+++ Study text
This year has also seen major new green commitments from the UK, the country due to host a key round of UN climate talks in 2021, says Sam Hall, director of the Conservative Environment Network. “Domestically, the critical moment came this November, as the prime minister personally launched an ambitious, economy-wide green jobs plan,” says Hall.

On 18 November, Boris Johnson launched a new 10-point plan for tackling the climate crisis in the UK. Though the plan was criticised by some green groups, it contained some ambitious measures to tackle emissions in the UK. For example, Johnson brought forward a ban on the sale of new petrol and diesel vehicles to 2030.

“The decision to end the sale of new petrol and diesel cars by 2030 was particularly ambitious, and will help to accelerate the uptake of electric cars, improving air quality across the country,” says Hall.
++++++
+++ Information shown
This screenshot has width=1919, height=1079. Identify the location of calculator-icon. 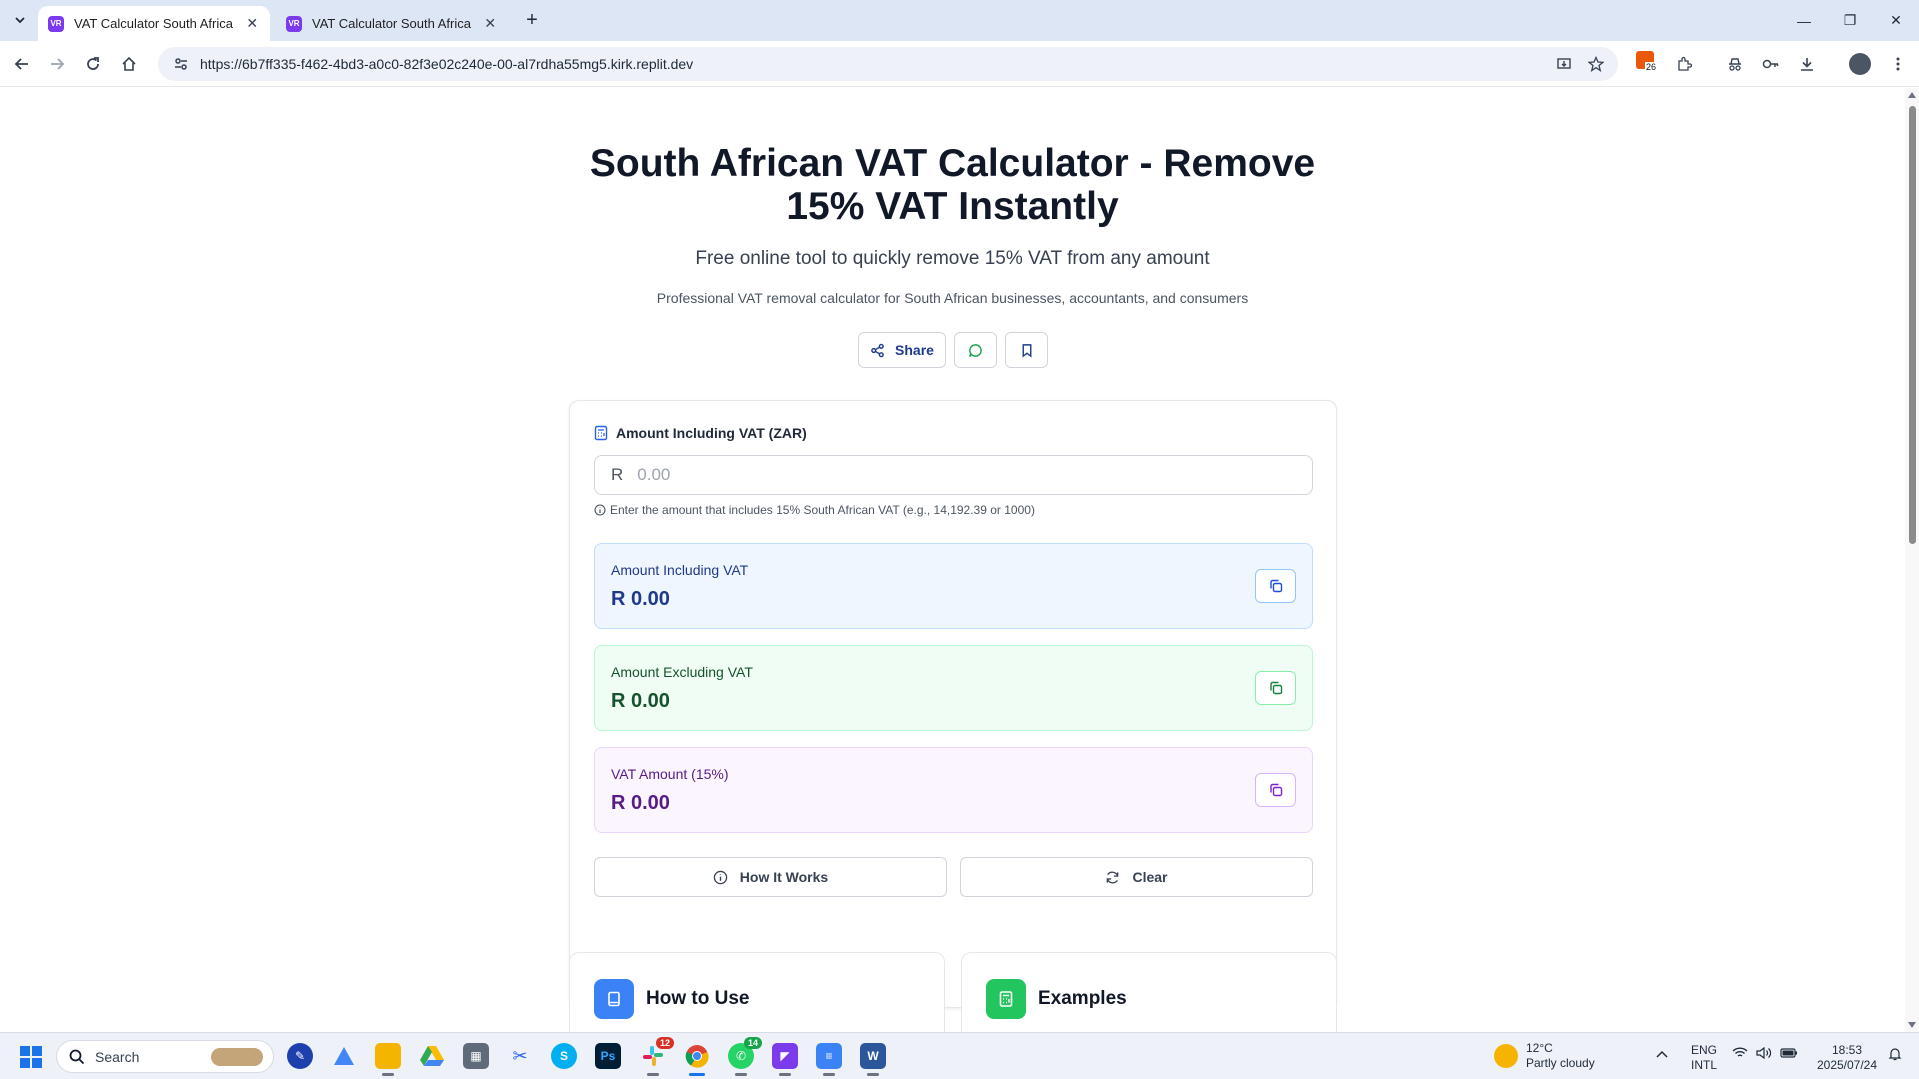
++++++
### [Instructions]
a. The passage on the UK's climate plan mentions several kinds of cars by the fuel or power that runs them. List every one.
b. According to the passage on the UK's climate plan, what position does Sam Hall hold?
c. Write a continuation of the passage on the UK's climate plan, picking up after its last sentence.

### [Answers to the exercise]
a. Petrol, diesel, electric

b. Director of the Conservative Environment Network

c.
All eyes will be on the UK in 2021 in the run-up to the UN climate talks, known as Cop26, which are due to be held in Glasgow from 1-12 November. To get the world on track to meet the targets of the Paris Agreement, Johnson’s government will need to galvanise greater action from all world countries.

“With the imminent re-entry of the US to global efforts to tackle climate change and the EU now proposing to centre climate in the transatlantic relationship, we should expect to see world leaders putting climate at the centre of the foreign policy in the run-up to Cop26,” says Mabey.